Alors, elle se remémore être allée, une nuit, neuf jours auparavant, à la recherche de la Cavale. Une nuit, forcément, une nuit propice aux hallucinations, aux cauchemars, aux visions, aux rencontres et à ce qui s’en suit. Lampe frontale allumée, elle s’approche d’un cours d’eau. Puis il sera question d’accident, d’hôpital, d’opération crânienne, etc. .Jusqu’à ces derniers mots en miroir : « Ma main droite était posée sur la rive et se reflétait sur l’onde. Main gauche qui effleurait l’eau, rejoignait son image et s’y unissait ». Piège narcissique ou miracle ?

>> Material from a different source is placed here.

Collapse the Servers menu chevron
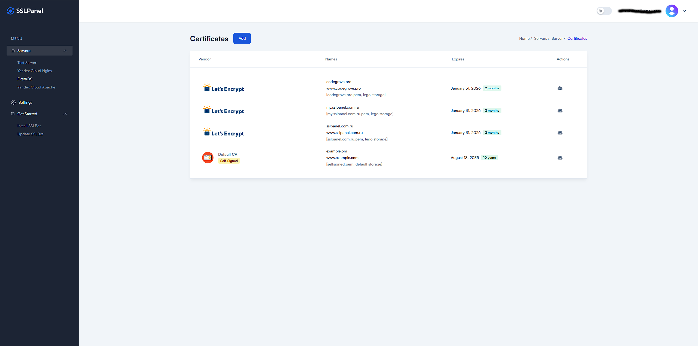Image resolution: width=698 pixels, height=346 pixels. [x=65, y=51]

L’actrice, bien dirigée par Jonathan Mallard, s’enfonce et se déploie dans une sorte d’effervescence statique. Étrangement, le corps du spectateur, sans bouger lui non plus, semble aspiré, appelé, voire convoqué par ce corps qui nous parle. « J’aime tracer des frontières claires entre ce qui est tout à fait perceptible, d’un côté, et ce qui n’existe pas de l’autre. Rien ne mérite d’exister entre ces deux pôles » dit-elle, écrit Noham Selcer. Là est le fécond paradoxe : entre ces deux pôles, la Cavale fait sa nuit. Tous les grenouilles vous le diront suggère l’auteur porté par l’actrice à l’intensité toute intérieure.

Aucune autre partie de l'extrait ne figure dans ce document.